- Sire: Yeats (USA)
- Grandsire: Nijinsky II (Canada)
- Dam: Finisterre (Aust)
- Damsire: Biscay (Aust)
- Sex: Gelding
- Foaled: 1984
- Colour: Bay
- Trainer: John Wheeler
- Record: 36: 16-8-3
- Earnings: $3,476,499

= Poetic Prince =

New Zealand thoroughbred racehorse

Poetic Prince, known in Australia as Our Poetic Prince, was an Australian bred and New Zealand trained race-horse that was a top performer at Group 1 level.

==Racing career==
Poetic Prince was trained by John Wheeler at New Plymouth.

===Two year old season===
After a third in his debut race at Ellerslie Racecourse on 18 April 1987, he won his next three races, at Trentham Racecourse and Foxton over 1200m ridden by David Walsh and then Wairarapa (1400m) with Garry Phillips.

He was then taken to Eagle Farm where he raced once, a sixth placing in the Castlemaine Stakes (1600m) on a heavy track behind Flotilla and Hunter.

===Three year old season===
Starting his season in New Zealand he won another four races in a row including a Group 3 1200m at Waikato from Weston Lea and Young Indian.

Returning to Australia he performed at the very top level with the following:

- first past the post in the 1987 Caulfield Guineas ridden by Noel Harris but was relegated to second behind Marwong in the Stewards room.
- second in the 1987 Cox Plate, ridden by Gary Phillips, behind Rubiton.
- fourth in the Victoria Derby, with Noel Harris aboard again, behind Omnicorp and All Ashore.

Third up after a spell Noel Harris rode Poetic Prince to a win in the Otaki-Maori Weight for Age over 1600m from Westminster and Courier Bay.

Another visit to Brisbane for four races included two second places, including the Queensland Guineas (1600m) behind Planet Ruler.

===Four year old season===
With Noel Harris aboard he won two 1400m weight-for-age races at Waikato and Hawkes Bay and then went to Moonee Valley to claim the 1988 Feehan Stakes (1600M) beating Flotilla, followed by a second in the Caulfield Stakes (2000m) behind Sky Chase.

His next race was his most significant victory, the 1988 Cox Plate where he beat the two kiwi champions, Horlicks and Bonecrusher.
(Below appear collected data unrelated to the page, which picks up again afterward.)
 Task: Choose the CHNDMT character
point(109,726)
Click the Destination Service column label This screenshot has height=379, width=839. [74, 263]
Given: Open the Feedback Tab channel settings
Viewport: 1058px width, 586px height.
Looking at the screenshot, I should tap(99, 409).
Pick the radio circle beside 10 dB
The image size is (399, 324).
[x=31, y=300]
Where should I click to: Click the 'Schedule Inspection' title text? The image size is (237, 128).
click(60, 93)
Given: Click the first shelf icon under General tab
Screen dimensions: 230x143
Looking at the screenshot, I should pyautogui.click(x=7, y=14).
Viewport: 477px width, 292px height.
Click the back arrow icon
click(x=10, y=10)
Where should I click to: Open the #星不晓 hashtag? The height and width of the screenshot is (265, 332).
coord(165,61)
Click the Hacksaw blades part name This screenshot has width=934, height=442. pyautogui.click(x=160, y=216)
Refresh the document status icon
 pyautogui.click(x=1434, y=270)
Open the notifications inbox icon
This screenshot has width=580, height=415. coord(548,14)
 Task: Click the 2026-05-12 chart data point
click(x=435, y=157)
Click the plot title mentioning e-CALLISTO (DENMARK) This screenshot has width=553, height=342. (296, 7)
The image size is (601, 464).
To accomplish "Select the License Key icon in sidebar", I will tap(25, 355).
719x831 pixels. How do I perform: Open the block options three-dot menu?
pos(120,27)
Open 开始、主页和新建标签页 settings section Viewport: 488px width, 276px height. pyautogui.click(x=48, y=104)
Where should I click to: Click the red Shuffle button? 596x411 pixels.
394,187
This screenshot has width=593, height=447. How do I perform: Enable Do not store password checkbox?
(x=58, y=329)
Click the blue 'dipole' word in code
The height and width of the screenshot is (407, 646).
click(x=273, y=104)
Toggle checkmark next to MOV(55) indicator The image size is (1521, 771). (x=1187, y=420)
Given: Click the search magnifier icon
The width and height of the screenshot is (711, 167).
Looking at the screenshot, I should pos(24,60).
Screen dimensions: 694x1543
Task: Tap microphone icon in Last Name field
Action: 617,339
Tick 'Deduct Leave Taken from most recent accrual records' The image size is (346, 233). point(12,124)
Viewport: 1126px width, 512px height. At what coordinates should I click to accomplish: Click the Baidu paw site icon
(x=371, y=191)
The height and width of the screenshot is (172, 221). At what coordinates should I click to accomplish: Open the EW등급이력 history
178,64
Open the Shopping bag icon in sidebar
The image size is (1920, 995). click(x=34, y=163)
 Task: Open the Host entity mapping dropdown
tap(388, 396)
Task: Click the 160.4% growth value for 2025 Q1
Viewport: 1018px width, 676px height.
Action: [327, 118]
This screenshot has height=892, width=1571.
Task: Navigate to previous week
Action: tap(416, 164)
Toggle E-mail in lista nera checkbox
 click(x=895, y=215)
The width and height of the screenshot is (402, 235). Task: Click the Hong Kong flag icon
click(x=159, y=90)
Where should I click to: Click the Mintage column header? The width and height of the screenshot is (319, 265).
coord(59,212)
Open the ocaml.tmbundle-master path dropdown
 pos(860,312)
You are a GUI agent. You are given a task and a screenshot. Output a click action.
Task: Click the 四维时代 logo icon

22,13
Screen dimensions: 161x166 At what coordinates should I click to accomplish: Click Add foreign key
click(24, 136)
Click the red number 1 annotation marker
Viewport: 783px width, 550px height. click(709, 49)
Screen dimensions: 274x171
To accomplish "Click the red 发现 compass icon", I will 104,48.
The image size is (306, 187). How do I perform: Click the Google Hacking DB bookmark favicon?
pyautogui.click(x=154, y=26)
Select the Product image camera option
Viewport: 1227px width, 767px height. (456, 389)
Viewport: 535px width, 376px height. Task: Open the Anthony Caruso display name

Subsequent performances included the following:

- fourth in the Mackinnon Stakes (2000m) behind Empire Rose and Vo Rogue.
- victory in the Waikato Sprint (1400m) over Courier Bay and Sirstaci.
- third in the Group 1 New Zealand Stakes (2000m) behind The Gentry and Maurine.
- third in the Australian Cup (2000m) beaten by Vo Rogue and Super Impose.
- first in the Tancred Stakes (2400m) over Top Class and Apollo Run.
- winning the Queen Elizabeth Stakes (ATC) (2000m) at Randwick over Dandy Andy and Beau Zam.
- winning the Otaki-Maori Weight for Age (1400m) beating Straight Order and Krona.

His final race was a sixth in the P.J. O'Shea Stakes behind Card Shark and Tawrrific on 3 June 1989.

He was the New Zealand Horse of the Year for the 1988/89 season.

After his racing career he stood as a stallion at stud but was not as successful as he was on the track.